Neue Diagnoseverfahren bei Gehirnentzündungen
Weil die Gehirnentzündungen nicht durch die üblichen Erreger ausgelöst worden waren, setzten die Forscher spezielle Analysemethoden ein und konnten so das klassische Bornavirus nachweisen. Das hat Auswirkungen auf zukünftige Diagnoseverfahren bei solchen Krankheitsausbrüchen. „Danach wurde bei Gehirnentzündungen bisher nicht gesucht, weil es keinerlei Hinweise gab, dass es eine Rolle spielen könnte“, erklärt Beer. Mit dem jetzt erbrachten Nachweis wird sich dies jedoch ändern. Wenn die Standarddiagnostik keine Ergebnisse liefert, sollte künftig neben anderen Erregern auch auf das Bornavirus getestet werden. Im Fokus stehe nun, Nachweismethoden zu entwickeln, um die Erkrankung auch in einem sehr frühen oder chronischen Krankheitsverlauf entdecken zu können. Denn ein solcher Fall muss bei dem infizierten Spender vorgelegen haben, der als gesund eingeschätzt wurde, als man seine Organe freigab. Ein dritter Empfänger des infizierten Spenders überlebte die Infektion mit dem Bornavirus.

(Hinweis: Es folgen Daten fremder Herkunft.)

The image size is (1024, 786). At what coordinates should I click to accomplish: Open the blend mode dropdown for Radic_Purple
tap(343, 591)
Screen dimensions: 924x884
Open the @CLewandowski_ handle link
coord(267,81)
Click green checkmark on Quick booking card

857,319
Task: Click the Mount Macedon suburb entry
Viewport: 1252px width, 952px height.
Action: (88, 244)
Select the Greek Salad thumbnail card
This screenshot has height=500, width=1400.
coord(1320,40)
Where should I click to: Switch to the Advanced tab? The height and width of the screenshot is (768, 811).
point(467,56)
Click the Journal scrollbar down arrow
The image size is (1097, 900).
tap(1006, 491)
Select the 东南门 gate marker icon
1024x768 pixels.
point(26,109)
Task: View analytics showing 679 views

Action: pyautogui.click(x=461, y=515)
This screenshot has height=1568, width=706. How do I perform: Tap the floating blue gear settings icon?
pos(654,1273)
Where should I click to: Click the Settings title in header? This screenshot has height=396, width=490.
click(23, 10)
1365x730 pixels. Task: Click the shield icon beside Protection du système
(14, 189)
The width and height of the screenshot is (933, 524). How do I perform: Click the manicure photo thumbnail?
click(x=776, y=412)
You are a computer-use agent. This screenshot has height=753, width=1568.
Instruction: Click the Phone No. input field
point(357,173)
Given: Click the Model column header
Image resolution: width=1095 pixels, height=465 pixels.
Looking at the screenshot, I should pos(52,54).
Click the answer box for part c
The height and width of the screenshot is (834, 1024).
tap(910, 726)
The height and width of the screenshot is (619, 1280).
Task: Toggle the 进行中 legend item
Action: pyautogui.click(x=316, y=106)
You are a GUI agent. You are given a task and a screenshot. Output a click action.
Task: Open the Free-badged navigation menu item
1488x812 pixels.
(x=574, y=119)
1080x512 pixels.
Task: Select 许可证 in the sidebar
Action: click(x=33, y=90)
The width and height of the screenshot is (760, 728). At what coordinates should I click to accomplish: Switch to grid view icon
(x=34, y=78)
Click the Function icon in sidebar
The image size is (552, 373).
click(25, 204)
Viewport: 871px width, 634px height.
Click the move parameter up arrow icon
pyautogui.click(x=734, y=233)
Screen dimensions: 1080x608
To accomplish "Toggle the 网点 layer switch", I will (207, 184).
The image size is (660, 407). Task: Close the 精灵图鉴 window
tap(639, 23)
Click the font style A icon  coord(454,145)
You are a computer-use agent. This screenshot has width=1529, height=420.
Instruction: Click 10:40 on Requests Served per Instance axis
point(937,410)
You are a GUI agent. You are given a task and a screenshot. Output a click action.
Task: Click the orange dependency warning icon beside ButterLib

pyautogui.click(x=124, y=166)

Forschung zum Bornavirus bereits in den 90er Jahren
Beginn der 90er Jahre forschten Wissenschaftler am RKI bereits einmal intensiv zum Bornavirus und der Möglichkeit einer Übertragung auf den Menschen. Bis 2005 bemühte man sich, einen solchen Beweis zu finden. Es gab zwar vermeintliche Nachweise des Virus, allerdings führte man dies auf Verunreinigungen der Labore zurück. Der Nachweis blieb aus, das Forschungsprojekt wurde eingestellt. Viel Aufmerksamkeit erhielt die Forschung damals, weil einige Wissenschaftler einen Zusammenhang zwischen Bornavirus, Schizophrenie und Depression vermuteten.
Martin Beer warnt jedoch, voreilige Schlüsse zu ziehen. „Man muss die aktuellen Einzelfälle eindeutig von den Diskussionen der vergangenen 20 Jahre und den damaligen Untersuchungen abtrennen. Wir sehen jetzt eine ganz klare Symptomatik, wir haben Todesfälle und in den Proben der verstorbenen Patienten lassen sich sehr große Mengen an Virus-Genom nachweisen“. Um jetzt zu Infektionswegen und Risikogebieten zu forschen, sollen in einem mit Bundesmitteln geförderten Konsortium mehrere deutsche Institute dem Bornavirus nachgehen.